I actually have no way of knowing if he actually did the surgery or handed it off like they do on Grey’s Anatomy to an intern in the OR.   Either way it’s fine.  Somehow I totally trust this bumbling, eccentric genius.  I trust him enough to sit there while he writes all over me in sharpie and draws the exact spot he will operate so I will be even with the other side.  When he steps back to look at me and measure the distance with his artists eye and then calls Gina over to get her opinion I realize that I have lost every semblance of modesty that might have been left over after childbirth.  My nipple has become public domain…as has my whole chest actually.

Gina noticed something else about Dr. Plastic. I don’t remember this because maybe they had already started the drugs, but according to Gina, Dr. Plastic tucked me back into bed and fixed my hair under the shower curtain they make you wear.  It must be this gentle, caring side of Dr. Plastic that makes him so good at what he does. I believe he really cares about his patients and wants them to be happy.  As a plastic surgeon, he is not dealing with life and death but instead deals with egos and peoples feelings of self-esteem which is so important after someone has lost a body part to cancer.  He understands the awkwardness and pain that accompanies plastic surgery, and that is why he is a genius — oh, and man can he sew up skin!

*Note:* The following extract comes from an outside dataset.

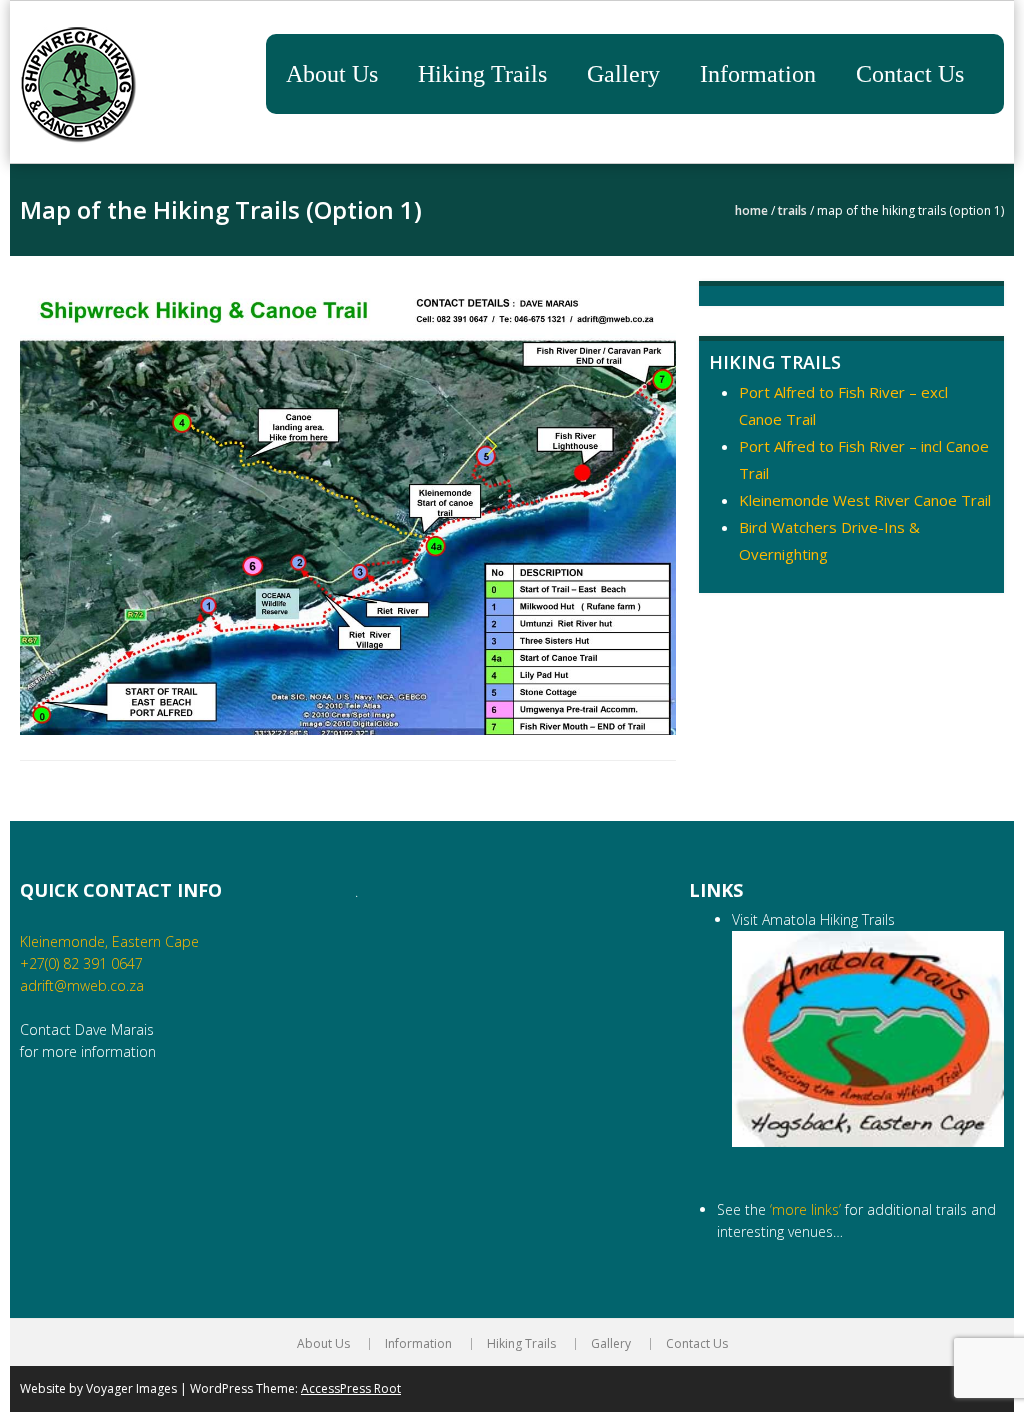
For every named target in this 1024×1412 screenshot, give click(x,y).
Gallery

Compared to my other surgeries, this was a piece of cake. No drains or heavy pain medications, just a few stitches and feeling tired from the anesthesia. Dr. Plastic gave me the go-ahead to run by next Tuesday (which means I will run Monday). Thankfully I am coming to the end of this whole fiasco. My Barbie Boob is now history, leaving me only to meet with the tattoo lady, and  in then in  two weeks I will have my port removed.

Then, and only then, I will finally begin to put this all behind me. To those of you out there just beginning or in the middle of treatment and reconstruction please know that there will be a day that you can finally say –, “Ok–I am done!”.